:: What is asked ::
Render the lines of the records below as a JSON list of strings, one string per line, leaving out blank lines and the pictures.

Records from a pointing dataset:
================
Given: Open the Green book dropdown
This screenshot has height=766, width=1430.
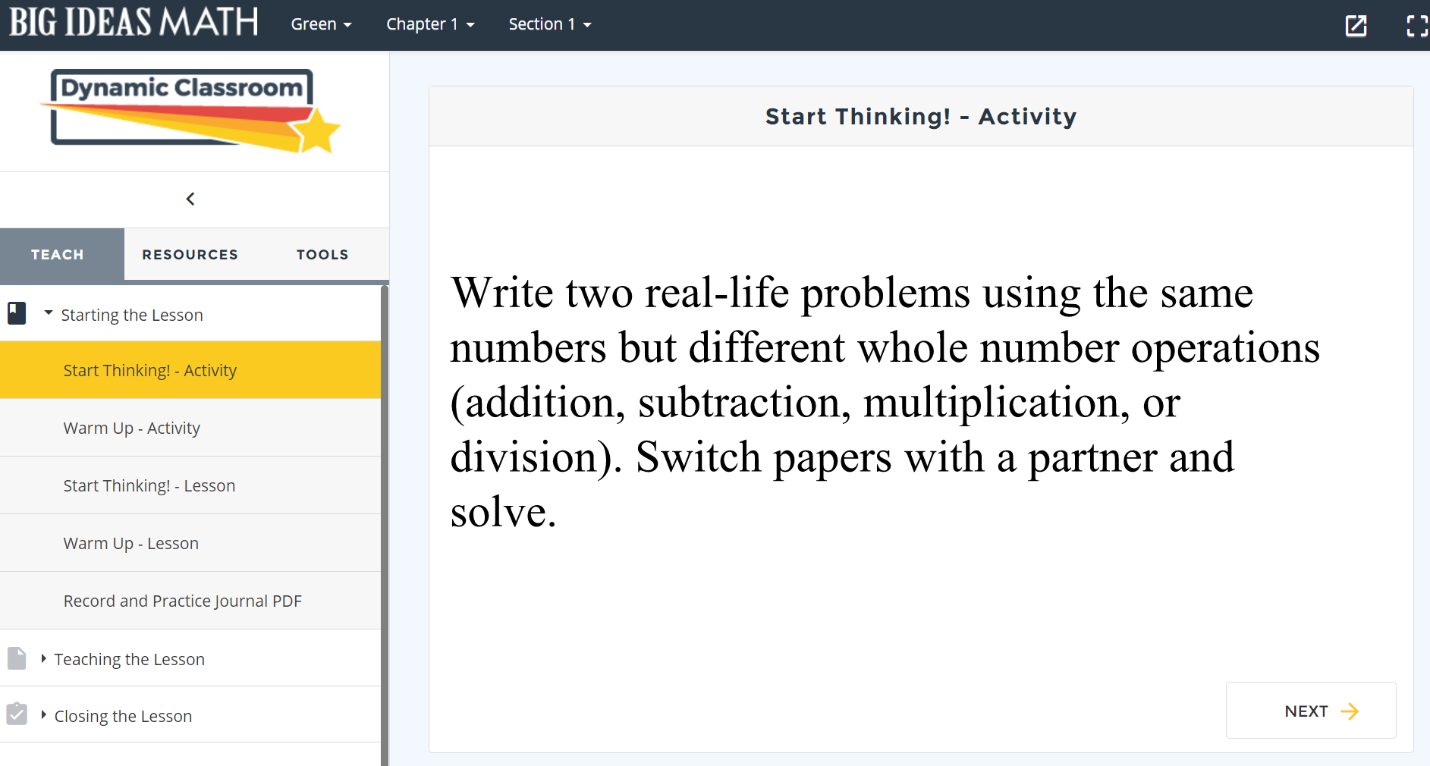Looking at the screenshot, I should pyautogui.click(x=321, y=24).
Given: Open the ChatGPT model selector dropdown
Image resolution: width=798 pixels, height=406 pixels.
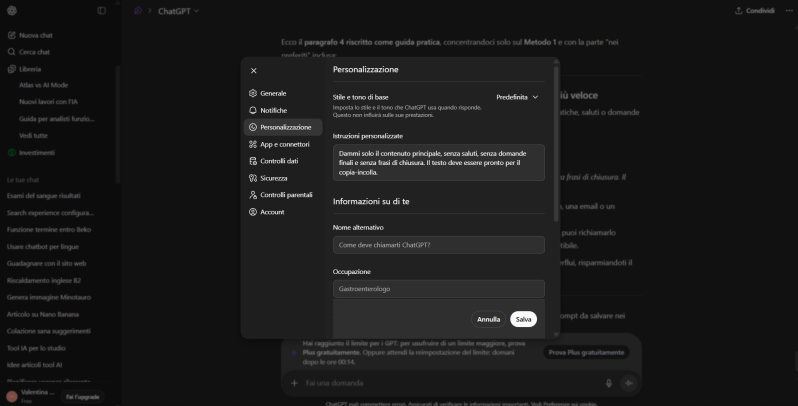Looking at the screenshot, I should 178,11.
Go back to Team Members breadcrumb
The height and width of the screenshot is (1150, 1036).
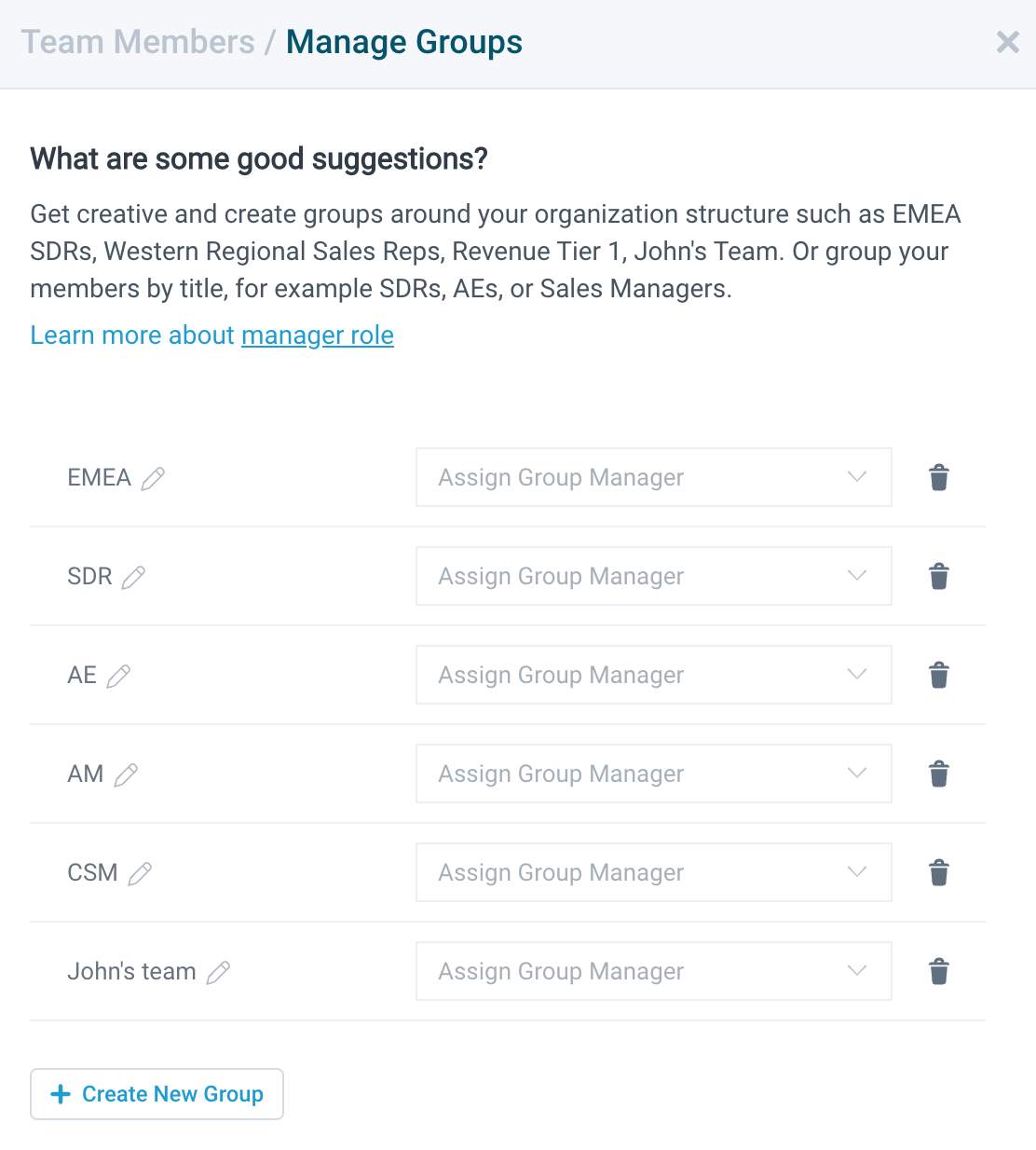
================
:: Response to this task ::
[
  "Given: Open the Green book dropdown",
  "This screenshot has height=766, width=1430.",
  "Looking at the screenshot, I should pyautogui.click(x=321, y=24).",
  "Given: Open the ChatGPT model selector dropdown",
  "Image resolution: width=798 pixels, height=406 pixels.",
  "Looking at the screenshot, I should 178,11.",
  "Go back to Team Members breadcrumb",
  "The height and width of the screenshot is (1150, 1036)."
]